Dall’Università di Kiel arrivano gli enzimi “mangiaplastica”

L’inquinamento da plastica è una delle sfide ambientali più urgenti del nostro tempo. Che sia sotto forma di grandi oggetti o microplastiche poco importa: rappresenta una seria minaccia per l’ecosistema marino.

Plastica negli oceani

Secondo dati risalenti allo scorso anno, almeno 11 milioni di tonnellate di plastica vengono scartate annualmente nel mare. Anche le previsioni non sono confortanti: pare che entro il 2040 si riverserà nell’oceano, annualmente, l’equivalente di 50 kg di plastica per metro di costa.

Nell’oceano il problema, dall’oceano la soluzione

Un team dell’università di Kiel in Germania ha scoperto un alleato insospettabile: un enzima in grado di disgregare con efficacia superiore a tutti i suoi predecessori, le molecole di PET.
Questo enzima, al quale è stato dato il nome identificativo di PET 46, è stato per la prima volta identificato e descritto biochimicamente, e i risultati della ricerca sono stati pubblicati sulla rivista Communications Chemistry l’11 settembre 2023.

COMPITI DA SVOLGERE:
- A) Rispondi a queste domande sul brano sugli enzimi mangiaplastica:
(i) Quante tonnellate di plastica, come minimo, vengono scartate ogni anno nel mare secondo i dati citati?
(ii) Quale nome identificativo è stato dato all'enzima?
(iii) Su quale rivista e in che data sono stati pubblicati i risultati della ricerca?
- B) Scrivi il seguito del brano sugli enzimi mangiaplastica, partendo dopo la sua ultima frase.
I record non servono per il lavoro richiesto.

Dati memorizzati:
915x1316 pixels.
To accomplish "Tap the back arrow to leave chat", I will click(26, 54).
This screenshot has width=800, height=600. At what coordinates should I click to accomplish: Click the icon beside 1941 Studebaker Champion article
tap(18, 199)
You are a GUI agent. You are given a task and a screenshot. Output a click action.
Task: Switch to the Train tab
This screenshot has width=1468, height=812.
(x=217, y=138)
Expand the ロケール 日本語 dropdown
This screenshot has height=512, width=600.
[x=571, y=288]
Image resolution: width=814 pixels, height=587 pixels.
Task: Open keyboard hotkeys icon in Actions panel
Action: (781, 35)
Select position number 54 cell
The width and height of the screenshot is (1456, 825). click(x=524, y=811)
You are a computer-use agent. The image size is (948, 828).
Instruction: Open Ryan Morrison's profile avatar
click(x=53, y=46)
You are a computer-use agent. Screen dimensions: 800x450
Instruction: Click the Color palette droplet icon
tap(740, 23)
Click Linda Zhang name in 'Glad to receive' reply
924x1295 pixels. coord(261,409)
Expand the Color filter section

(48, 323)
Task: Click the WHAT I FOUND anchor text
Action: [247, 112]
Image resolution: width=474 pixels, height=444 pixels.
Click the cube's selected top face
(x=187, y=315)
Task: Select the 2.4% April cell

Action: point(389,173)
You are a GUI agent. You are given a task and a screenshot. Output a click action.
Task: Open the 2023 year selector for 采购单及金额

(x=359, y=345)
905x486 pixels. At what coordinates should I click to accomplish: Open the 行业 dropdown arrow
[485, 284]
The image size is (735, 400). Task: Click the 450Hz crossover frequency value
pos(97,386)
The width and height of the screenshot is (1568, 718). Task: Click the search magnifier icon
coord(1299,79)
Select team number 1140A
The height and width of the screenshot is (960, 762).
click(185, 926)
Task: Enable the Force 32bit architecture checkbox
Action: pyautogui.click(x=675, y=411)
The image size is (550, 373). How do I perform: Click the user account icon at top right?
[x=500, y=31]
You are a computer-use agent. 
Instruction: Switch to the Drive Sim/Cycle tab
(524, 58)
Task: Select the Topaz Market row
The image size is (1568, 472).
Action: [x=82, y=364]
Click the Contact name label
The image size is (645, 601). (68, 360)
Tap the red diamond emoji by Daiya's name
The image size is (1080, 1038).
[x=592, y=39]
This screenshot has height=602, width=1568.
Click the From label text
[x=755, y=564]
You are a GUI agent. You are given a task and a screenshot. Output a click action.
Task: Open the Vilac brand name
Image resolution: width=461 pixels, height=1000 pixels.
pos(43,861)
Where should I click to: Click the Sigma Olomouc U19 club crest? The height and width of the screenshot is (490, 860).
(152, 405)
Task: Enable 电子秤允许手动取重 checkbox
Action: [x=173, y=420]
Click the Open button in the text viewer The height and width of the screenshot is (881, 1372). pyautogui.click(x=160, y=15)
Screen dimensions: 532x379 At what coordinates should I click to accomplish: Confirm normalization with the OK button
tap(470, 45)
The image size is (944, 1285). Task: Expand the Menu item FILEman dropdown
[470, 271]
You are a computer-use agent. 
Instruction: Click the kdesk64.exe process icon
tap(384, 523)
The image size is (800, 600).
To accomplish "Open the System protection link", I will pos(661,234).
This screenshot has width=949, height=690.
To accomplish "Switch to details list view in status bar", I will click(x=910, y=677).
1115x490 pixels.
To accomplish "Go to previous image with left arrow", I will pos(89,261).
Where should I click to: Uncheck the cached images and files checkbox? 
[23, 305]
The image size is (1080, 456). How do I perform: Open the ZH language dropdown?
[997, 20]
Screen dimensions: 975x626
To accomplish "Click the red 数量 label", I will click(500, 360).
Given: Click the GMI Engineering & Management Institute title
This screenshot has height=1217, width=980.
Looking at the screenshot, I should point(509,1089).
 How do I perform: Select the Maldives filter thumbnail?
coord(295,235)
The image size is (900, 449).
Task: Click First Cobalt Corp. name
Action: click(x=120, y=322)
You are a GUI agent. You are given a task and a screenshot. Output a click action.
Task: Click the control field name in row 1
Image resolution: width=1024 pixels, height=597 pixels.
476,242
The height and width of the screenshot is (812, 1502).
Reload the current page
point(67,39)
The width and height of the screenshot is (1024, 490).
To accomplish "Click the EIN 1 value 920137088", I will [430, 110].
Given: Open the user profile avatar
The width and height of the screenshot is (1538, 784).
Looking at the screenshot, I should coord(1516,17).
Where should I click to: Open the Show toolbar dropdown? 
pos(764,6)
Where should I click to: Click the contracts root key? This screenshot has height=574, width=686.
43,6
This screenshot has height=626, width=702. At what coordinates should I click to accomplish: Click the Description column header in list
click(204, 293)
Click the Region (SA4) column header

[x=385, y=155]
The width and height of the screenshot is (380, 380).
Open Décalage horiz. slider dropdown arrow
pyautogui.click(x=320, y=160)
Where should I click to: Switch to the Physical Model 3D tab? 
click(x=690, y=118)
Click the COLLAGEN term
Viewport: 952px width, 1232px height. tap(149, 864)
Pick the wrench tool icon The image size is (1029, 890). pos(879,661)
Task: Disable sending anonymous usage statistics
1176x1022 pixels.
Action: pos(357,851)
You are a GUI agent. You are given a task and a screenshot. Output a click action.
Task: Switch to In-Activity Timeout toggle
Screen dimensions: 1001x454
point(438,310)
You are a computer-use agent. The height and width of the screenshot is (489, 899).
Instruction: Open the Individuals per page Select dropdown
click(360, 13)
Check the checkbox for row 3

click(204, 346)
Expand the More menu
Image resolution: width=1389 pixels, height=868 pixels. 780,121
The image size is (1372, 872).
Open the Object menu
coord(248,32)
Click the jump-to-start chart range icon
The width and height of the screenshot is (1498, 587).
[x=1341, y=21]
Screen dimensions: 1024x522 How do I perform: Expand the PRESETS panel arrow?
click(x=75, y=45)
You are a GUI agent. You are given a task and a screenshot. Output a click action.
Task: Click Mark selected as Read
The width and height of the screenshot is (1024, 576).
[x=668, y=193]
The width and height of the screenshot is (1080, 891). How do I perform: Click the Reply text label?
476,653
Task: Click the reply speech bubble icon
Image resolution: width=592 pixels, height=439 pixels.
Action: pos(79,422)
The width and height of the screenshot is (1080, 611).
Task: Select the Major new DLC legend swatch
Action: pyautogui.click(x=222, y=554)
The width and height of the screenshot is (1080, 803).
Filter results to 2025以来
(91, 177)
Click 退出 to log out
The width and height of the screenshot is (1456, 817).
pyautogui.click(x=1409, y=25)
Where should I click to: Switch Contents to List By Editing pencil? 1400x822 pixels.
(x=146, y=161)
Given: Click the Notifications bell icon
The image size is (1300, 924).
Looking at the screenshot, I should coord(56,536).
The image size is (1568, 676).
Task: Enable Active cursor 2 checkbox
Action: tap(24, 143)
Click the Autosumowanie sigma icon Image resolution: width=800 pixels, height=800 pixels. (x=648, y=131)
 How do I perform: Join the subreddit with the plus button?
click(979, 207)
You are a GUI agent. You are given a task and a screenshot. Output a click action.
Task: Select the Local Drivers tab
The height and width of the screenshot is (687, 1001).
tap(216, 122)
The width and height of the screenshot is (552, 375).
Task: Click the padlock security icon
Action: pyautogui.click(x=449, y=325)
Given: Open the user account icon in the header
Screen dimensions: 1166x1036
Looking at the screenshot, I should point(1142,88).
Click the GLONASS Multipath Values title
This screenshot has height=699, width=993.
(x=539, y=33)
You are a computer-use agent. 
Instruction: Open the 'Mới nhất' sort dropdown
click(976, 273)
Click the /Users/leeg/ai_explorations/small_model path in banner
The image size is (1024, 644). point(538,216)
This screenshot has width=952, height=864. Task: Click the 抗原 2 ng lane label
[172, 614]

RISPOSTE:
- A)
(i) Almeno 11 milioni di tonnellate.
(ii) PET 46.
(iii) Sulla rivista Communications Chemistry, l'11 settembre 2023.

- B)
 

Un organismo delle acque profonde

Prima d’ora erano noti 80 enzimi in grado di degradare il PET, ma questo a differenza dei suoi predecessori proviene da microorganismi abissali chiamati archaea.
La sua capacità di degradare sia olimeri che oligomeri di PET e il fatto che opera con successo a una temperatura di 70°C lo rendono un candidato ideale per la gestione dei rifiuti plastici.

Anche la terra ospita soluzioni: la tarma della cera

L’enzina PET 46 non è l’unico a contribuire alla lotta per la degradazione della plastica.
Scoperta di recente, c’è anche la tarma della cera: individuata dai biologi del Centro Ricerche Biologiche di Madrid, è stata protagonista di un esperimento i cui risultati sono stati pubblicati su Science il 20 settembre del 2023. La saliva delle larve del lepidottero Galleria mellonella sarebbe in grado di ossidare e depolimerizzare il polietilene in poche ore, grazie a quattro proteine presenti nella sua saliva, le esamerine.

Divinità della disgregazione

Gli scienziati, si sa, sono dei burloni, e infatti hanno deciso di chiamare queste proteine – le esamerine – col nome di quattro divinità greche e latine:
  • Demetra
  • Cibele
  • Cerere
  • Cora
       
Due di loro, sono in grado di degradare il polietilene.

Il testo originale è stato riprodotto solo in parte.